* THE PROBLEM:
Return everything from the start of the records down to and including the line that contains "I want to click on dynamic-island, so", reproducing each line without any change.

[Stored data entries]

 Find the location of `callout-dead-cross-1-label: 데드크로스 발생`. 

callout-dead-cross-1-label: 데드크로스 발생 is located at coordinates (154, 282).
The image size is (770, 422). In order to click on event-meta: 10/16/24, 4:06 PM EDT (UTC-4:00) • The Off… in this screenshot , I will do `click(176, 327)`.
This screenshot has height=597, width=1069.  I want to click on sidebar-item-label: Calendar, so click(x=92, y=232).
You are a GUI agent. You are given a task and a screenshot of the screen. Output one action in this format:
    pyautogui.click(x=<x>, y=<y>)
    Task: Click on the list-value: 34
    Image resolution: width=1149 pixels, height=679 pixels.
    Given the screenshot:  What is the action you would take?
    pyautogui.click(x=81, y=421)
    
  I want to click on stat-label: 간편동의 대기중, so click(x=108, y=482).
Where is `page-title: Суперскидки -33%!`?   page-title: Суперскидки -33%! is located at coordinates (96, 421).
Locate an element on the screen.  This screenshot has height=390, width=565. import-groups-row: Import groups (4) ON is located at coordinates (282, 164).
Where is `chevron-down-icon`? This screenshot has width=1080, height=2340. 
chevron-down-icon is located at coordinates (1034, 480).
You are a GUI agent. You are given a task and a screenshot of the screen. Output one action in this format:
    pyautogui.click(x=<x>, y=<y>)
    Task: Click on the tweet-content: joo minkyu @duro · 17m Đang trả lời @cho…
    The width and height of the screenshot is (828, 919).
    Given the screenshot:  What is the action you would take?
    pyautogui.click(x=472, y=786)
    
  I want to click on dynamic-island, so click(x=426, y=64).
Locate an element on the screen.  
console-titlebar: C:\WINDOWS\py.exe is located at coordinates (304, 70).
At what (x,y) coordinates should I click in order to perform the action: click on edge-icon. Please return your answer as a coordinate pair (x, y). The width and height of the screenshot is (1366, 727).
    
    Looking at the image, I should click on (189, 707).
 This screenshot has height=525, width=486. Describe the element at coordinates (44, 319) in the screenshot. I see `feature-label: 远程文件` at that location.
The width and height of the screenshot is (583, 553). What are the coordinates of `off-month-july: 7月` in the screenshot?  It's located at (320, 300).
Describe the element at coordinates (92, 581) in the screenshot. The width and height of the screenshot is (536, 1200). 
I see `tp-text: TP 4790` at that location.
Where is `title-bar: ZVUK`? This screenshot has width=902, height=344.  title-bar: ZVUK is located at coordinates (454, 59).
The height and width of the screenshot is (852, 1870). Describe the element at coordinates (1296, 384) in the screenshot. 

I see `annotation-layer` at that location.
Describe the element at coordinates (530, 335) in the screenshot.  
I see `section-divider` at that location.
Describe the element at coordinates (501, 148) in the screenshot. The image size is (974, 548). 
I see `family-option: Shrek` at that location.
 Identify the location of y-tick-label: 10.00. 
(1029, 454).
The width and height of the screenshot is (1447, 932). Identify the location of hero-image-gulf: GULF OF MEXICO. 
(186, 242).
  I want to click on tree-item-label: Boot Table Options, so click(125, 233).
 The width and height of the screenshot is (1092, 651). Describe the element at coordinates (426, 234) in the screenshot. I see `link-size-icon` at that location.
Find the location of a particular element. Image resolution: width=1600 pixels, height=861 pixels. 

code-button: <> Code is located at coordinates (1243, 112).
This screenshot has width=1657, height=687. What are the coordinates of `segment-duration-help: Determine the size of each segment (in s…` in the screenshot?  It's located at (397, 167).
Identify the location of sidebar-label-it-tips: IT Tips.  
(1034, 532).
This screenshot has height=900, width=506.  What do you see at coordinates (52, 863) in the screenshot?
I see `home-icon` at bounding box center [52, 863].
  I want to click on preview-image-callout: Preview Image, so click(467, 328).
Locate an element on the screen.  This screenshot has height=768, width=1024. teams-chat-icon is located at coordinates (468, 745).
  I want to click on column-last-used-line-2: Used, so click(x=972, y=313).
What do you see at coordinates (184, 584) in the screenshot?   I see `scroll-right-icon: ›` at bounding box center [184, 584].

* REPLY:
 Find the location of `callout-dead-cross-1-label: 데드크로스 발생`. 

callout-dead-cross-1-label: 데드크로스 발생 is located at coordinates (154, 282).
The image size is (770, 422). In order to click on event-meta: 10/16/24, 4:06 PM EDT (UTC-4:00) • The Off… in this screenshot , I will do `click(176, 327)`.
This screenshot has height=597, width=1069.  I want to click on sidebar-item-label: Calendar, so click(x=92, y=232).
You are a GUI agent. You are given a task and a screenshot of the screen. Output one action in this format:
    pyautogui.click(x=<x>, y=<y>)
    Task: Click on the list-value: 34
    Image resolution: width=1149 pixels, height=679 pixels.
    Given the screenshot:  What is the action you would take?
    pyautogui.click(x=81, y=421)
    
  I want to click on stat-label: 간편동의 대기중, so click(x=108, y=482).
Where is `page-title: Суперскидки -33%!`?   page-title: Суперскидки -33%! is located at coordinates (96, 421).
Locate an element on the screen.  This screenshot has height=390, width=565. import-groups-row: Import groups (4) ON is located at coordinates (282, 164).
Where is `chevron-down-icon`? This screenshot has width=1080, height=2340. 
chevron-down-icon is located at coordinates (1034, 480).
You are a GUI agent. You are given a task and a screenshot of the screen. Output one action in this format:
    pyautogui.click(x=<x>, y=<y>)
    Task: Click on the tweet-content: joo minkyu @duro · 17m Đang trả lời @cho…
    The width and height of the screenshot is (828, 919).
    Given the screenshot:  What is the action you would take?
    pyautogui.click(x=472, y=786)
    
  I want to click on dynamic-island, so click(x=426, y=64).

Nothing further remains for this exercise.